Please retype exactly the lines from the one containing "Click the Villarreal yellow crest icon" through the end of the records, leaving out the pictures.

BEGIN Data to use

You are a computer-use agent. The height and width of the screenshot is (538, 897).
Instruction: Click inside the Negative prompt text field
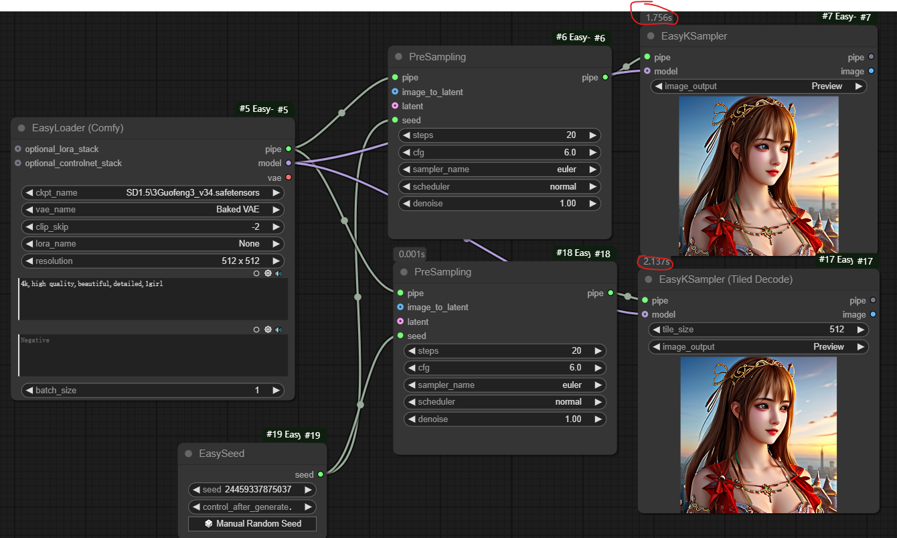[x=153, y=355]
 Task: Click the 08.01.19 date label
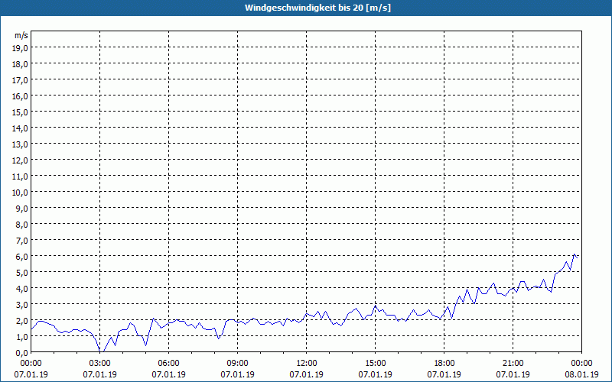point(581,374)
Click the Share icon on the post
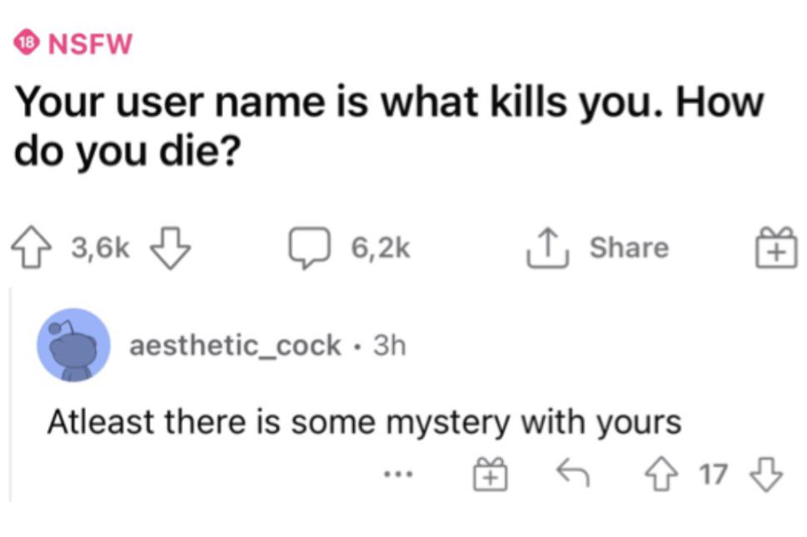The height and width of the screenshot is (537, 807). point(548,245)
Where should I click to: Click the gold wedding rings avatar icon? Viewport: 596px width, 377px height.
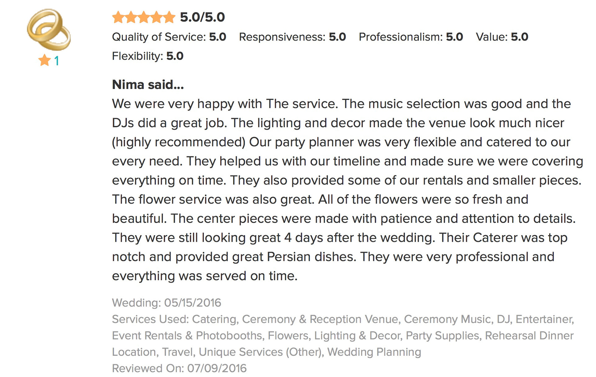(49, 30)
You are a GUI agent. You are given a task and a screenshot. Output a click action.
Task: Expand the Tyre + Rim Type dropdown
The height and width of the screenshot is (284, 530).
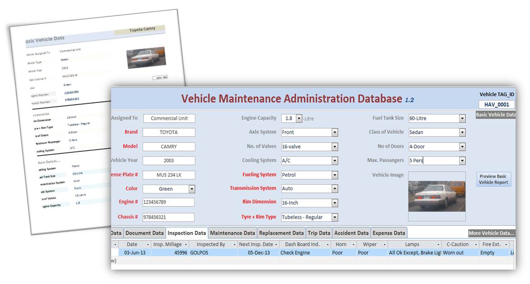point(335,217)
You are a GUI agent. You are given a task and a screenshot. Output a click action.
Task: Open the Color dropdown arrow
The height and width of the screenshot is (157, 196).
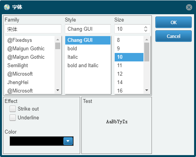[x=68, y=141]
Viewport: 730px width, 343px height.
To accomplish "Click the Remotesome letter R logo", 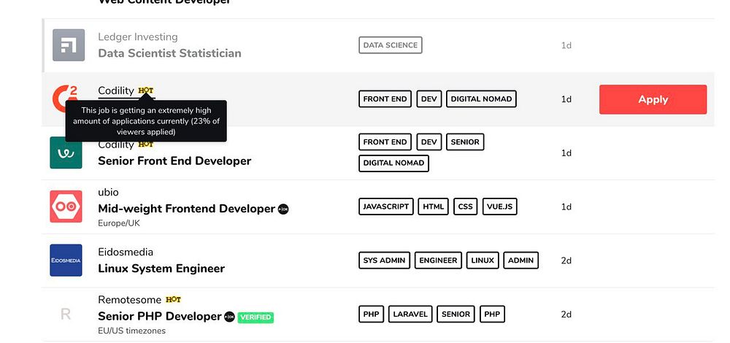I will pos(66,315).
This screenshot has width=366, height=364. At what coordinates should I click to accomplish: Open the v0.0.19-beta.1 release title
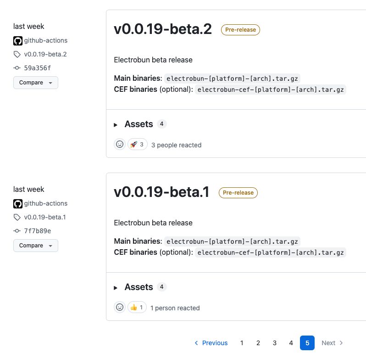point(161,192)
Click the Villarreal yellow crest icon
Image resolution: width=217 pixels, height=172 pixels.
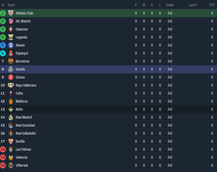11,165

END Data to use

Solution to this exercise:
Click the Villarreal yellow crest icon
Image resolution: width=217 pixels, height=172 pixels.
11,165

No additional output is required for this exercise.